My bedroom floor: scraps of coloured paper, half-torn pages and sticky glue – the place where my ten year old self unleashed her creativity without any inhibitions.
My bedroom floor was made of carpet, the worst material to carry out any type of craft work. But I produced some of my most creative pieces right here on this very carpet:

Bear stories, Fashion Models, titles unknown to the world, but instrumental to my ten year old creativity.
As Virginia Woolf once said:
“A woman must have money and a room if she is to write fiction.”
At ten years old, I was already planning my future as a writer. I had a room, (my bedroom), but no money. So I did what any ten year old did to earn pocket money; I diligently practised the piano, something that was akin to doing chores.
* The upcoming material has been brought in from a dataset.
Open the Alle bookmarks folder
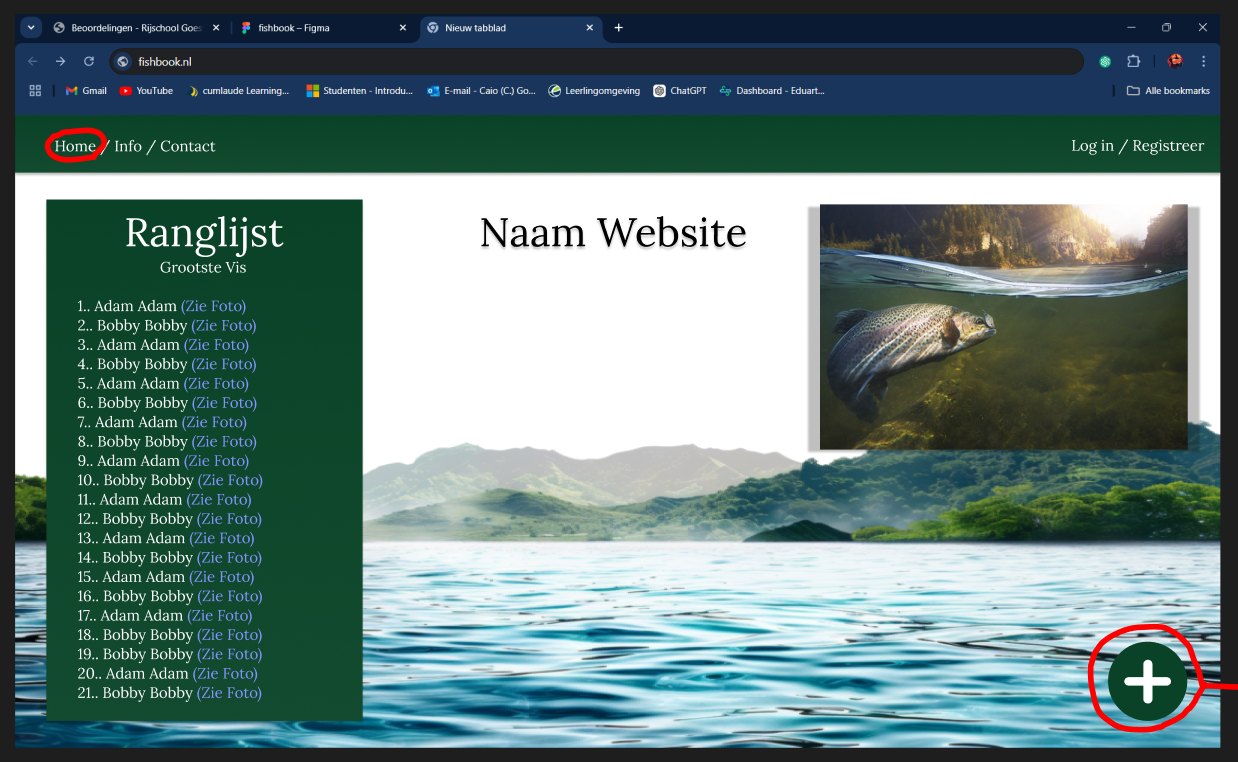 1168,90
By the time I was fourteen years old, I had amassed a fortune of $500.

Sixteen years after my unpublished titles first saw the light of day, I have everything I need to write fiction: a room and a job.
So I’m continuing the legacy I started at ten years old: writing and producing books from my bedroom floor.
I wonder if my carpet still bears the old stains left by a ten year old me. Can I still see the worlds galloping by? Are the horses, kingdoms and stories still there where I left them last?
After all, I’m doing nothing new, just bringing the craft of fiction back to the bedroom floor, where many of us created our very own, first works of fiction.